Dementia is a devastating disorder – and not just for the sufferer. The symptoms – which can include dramatic changes in personality and an inability to reason can also take their toll on family and close friends. While there is currently no cure for dementia, each day brings with it new research that is trying to defeat the disease. Over the past few years, countless studies have argued that there are indeed methods which can help alleviate the symptoms. Here are several activates and exercises that are believed to help those suffering from dementia.
Music is widely regarded as having the ability to counter the effects of dementia. In fact, it is not uncommon for care homes to rely on music to trigger memories. Studies have found that, as well as evoking emotions, music can help with shifting a sufferer’s mood and helping them to relax. Anyone interested in using this technique is best-served choosing songs that are soft, tranquil and associated with positive memories. A recent study by the University of Plymouth found that music can also help sufferers use language that they haven’t used in a while.
Sensory gardens have become a popular subject in the world of dementia care. The gardens can come in all different shapes and sizes, with the point being that sufferers should find their sight, smell, touch, taste and hearing heightened upon each visit. In some cases, sensory gardens can be bespoke for the individual that they aim to help. However, as a rule, all gardens should be colourful and diverse. Research bodies such as the Journal of Clinical Nursing have held studies on the benefits of such gardens over the past few years.

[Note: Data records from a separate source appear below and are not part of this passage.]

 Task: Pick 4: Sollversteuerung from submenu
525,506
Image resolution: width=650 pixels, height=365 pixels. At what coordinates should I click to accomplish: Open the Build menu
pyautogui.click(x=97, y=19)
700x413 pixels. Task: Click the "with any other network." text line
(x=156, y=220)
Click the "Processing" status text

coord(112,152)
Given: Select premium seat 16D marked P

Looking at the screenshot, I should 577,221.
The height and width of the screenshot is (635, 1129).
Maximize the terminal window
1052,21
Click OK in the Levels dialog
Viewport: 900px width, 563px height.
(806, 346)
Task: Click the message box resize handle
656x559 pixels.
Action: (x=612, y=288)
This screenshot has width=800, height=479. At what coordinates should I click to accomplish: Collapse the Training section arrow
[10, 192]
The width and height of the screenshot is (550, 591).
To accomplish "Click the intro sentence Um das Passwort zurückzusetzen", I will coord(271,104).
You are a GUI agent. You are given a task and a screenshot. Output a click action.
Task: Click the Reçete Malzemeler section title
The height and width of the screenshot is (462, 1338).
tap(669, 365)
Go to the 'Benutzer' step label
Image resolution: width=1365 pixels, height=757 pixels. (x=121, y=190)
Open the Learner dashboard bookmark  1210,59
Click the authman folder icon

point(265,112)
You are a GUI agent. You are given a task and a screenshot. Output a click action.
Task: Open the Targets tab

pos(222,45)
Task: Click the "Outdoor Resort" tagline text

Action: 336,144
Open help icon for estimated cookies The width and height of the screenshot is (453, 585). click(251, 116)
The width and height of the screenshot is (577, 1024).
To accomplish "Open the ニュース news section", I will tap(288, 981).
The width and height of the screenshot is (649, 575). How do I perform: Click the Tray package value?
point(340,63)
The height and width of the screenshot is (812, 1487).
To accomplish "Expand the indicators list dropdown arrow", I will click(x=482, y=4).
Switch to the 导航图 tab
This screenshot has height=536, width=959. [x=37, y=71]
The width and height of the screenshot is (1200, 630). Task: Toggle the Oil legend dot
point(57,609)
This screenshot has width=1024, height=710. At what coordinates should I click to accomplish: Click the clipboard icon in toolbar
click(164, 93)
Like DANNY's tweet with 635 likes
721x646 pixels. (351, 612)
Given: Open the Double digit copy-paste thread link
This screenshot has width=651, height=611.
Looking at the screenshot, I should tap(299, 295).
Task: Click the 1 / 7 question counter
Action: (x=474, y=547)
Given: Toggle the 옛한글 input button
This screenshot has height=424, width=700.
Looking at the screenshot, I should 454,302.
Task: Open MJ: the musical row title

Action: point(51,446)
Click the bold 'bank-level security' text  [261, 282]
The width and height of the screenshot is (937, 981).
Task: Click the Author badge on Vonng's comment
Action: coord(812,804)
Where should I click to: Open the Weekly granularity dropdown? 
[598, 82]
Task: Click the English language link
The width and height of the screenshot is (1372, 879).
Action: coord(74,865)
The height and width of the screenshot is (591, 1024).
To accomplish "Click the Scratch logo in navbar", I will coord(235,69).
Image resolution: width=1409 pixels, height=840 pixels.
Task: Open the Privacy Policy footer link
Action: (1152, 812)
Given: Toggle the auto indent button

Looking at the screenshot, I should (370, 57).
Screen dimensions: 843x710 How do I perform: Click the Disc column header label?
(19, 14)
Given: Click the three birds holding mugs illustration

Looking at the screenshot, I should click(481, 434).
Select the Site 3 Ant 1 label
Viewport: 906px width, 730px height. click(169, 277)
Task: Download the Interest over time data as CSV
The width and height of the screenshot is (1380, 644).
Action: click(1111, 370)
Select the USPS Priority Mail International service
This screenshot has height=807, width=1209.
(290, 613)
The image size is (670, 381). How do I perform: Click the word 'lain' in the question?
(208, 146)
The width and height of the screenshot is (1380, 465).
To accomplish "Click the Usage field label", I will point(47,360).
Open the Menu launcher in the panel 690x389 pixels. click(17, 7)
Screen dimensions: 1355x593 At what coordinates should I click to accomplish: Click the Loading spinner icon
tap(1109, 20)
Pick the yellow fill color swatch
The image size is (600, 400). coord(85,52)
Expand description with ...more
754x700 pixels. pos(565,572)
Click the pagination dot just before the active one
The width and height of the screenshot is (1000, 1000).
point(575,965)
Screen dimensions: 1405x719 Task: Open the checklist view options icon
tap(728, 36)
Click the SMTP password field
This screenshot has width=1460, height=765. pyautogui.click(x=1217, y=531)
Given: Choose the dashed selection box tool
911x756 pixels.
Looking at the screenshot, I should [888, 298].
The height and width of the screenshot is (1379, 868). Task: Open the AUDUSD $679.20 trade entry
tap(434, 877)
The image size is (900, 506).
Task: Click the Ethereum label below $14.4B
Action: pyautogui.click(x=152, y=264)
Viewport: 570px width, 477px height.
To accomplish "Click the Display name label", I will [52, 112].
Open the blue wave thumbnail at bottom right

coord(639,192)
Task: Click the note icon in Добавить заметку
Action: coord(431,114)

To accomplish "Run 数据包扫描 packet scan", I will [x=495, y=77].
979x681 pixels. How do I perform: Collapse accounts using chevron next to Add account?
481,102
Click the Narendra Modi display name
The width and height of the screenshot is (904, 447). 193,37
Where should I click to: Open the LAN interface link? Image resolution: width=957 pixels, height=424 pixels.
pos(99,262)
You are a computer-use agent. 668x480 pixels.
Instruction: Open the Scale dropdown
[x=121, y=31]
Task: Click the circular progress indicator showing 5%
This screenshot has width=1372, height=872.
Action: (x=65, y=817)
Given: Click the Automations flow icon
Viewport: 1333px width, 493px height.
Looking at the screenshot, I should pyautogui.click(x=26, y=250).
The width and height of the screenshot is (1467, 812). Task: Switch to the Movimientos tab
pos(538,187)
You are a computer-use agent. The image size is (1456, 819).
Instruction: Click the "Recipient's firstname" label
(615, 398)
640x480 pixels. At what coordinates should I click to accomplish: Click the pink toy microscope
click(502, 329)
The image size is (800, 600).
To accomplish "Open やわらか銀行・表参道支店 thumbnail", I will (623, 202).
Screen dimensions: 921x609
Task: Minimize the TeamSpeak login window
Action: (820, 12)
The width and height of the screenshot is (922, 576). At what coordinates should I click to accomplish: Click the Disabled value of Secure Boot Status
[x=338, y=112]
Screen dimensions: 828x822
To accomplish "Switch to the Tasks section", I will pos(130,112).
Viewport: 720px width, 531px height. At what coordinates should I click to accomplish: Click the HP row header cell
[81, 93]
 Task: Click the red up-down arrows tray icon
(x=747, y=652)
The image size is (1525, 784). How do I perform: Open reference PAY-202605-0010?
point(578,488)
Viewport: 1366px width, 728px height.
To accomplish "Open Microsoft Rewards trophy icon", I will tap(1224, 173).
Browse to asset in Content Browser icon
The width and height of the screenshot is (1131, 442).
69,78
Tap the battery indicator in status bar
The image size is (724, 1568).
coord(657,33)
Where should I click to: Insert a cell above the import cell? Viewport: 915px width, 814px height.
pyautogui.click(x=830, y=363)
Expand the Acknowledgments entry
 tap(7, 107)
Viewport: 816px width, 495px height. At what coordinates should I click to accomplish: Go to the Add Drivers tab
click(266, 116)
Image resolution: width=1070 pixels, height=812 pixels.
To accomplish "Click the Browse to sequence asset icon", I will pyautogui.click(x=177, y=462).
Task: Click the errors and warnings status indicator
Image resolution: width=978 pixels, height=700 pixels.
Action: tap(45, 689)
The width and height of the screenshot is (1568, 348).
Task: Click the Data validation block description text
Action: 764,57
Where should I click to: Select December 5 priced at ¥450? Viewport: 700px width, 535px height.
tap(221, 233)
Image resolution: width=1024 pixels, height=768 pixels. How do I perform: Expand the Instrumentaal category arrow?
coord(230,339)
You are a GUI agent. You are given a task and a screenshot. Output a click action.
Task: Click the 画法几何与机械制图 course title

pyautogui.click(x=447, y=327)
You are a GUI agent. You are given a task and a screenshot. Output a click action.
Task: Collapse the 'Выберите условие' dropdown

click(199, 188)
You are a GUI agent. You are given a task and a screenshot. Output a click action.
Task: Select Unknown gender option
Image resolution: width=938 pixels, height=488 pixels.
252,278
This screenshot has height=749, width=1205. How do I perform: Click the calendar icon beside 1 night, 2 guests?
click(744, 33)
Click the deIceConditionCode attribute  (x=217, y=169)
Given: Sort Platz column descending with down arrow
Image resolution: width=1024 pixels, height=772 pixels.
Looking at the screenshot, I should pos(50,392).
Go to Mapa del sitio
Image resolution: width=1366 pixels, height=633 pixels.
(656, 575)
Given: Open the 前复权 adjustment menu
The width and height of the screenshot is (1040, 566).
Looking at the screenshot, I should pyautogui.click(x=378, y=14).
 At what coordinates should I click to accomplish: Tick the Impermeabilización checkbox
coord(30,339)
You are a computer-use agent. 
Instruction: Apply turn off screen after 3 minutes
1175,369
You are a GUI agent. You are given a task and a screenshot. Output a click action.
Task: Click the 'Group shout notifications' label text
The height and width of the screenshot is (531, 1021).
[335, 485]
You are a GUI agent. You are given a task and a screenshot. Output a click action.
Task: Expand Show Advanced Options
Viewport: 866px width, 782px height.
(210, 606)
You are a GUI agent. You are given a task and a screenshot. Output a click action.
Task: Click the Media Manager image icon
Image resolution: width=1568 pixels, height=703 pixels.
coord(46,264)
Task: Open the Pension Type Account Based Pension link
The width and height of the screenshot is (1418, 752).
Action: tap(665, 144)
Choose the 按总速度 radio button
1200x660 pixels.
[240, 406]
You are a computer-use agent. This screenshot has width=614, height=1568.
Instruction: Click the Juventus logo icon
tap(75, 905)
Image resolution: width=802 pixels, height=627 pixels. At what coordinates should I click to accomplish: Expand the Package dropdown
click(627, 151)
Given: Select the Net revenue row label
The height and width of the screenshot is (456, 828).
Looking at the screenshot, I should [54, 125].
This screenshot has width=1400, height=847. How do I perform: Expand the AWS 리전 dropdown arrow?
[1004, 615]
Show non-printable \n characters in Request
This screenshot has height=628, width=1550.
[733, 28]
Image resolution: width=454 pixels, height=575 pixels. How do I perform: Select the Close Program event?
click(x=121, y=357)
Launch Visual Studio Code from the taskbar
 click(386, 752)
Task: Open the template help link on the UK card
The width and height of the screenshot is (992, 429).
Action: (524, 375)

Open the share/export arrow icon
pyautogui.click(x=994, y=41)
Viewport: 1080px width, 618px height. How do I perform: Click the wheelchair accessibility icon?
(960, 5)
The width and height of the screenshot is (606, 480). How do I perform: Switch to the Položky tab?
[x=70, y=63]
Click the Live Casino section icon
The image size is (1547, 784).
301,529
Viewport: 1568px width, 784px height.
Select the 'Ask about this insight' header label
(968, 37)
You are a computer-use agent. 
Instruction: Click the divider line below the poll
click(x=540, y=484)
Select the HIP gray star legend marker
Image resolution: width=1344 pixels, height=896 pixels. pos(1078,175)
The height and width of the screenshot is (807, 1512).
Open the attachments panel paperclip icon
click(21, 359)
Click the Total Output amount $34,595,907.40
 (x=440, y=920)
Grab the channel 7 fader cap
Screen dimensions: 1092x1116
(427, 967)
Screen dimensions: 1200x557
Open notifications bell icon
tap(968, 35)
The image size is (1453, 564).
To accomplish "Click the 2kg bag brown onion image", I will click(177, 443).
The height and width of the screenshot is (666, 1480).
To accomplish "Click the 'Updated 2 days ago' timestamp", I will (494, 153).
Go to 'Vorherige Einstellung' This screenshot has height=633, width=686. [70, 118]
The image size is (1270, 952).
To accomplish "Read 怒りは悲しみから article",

Dutch psychologist Dr. Bère Miesen was behind the first memory café, which opened in Holland in 1997. Since then so many people have found the activity beneficial that more and more memory cafés are springing up around the world. The project basically creates a safe space where dementia sufferers and their loved ones can visit on a regular basis. For the sufferer, it’s an environment where they can socialise and mix with others, as well as get some exercise on a day out. Meanwhile, relatives can also benefit because of the support network available. There is also a memory café directory to assist people in finding one in their local area.
Games have been found to encourage self-expression and stir up positive memories for dementia sufferers. As well, the pastime can help establish a positive connection between the sufferer and the person they are playing with. The American Journal of Alzheimer’s Disease and Other Dementia has found that bingo, in particular, can help counter the symptoms of dementia. According to the study, sufferers can remain alert even several hours after the game has come to a close.
Bear with it
It’s important to remember that each dementia sufferer is unique and will, therefore, react differently to each method. However, a significant amount of research has gone into proving that activities and exercises like the aforementioned should help in some way.